Requirements ▸ Reproduce only the material from the line with "Task: Expand the tab search dropdown" to the line with "Action: click(x=904, y=15)", changing "dropdown" to "menu" and leaving everything else untouched.

Information given ▸
********************

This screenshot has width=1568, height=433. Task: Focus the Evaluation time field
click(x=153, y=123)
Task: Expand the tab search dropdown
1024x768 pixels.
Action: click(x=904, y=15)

********************

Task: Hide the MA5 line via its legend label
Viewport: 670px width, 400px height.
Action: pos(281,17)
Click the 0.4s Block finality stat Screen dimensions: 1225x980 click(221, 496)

********************

Solution to this problem ▸
Task: Expand the tab search menu
1024x768 pixels.
Action: click(x=904, y=15)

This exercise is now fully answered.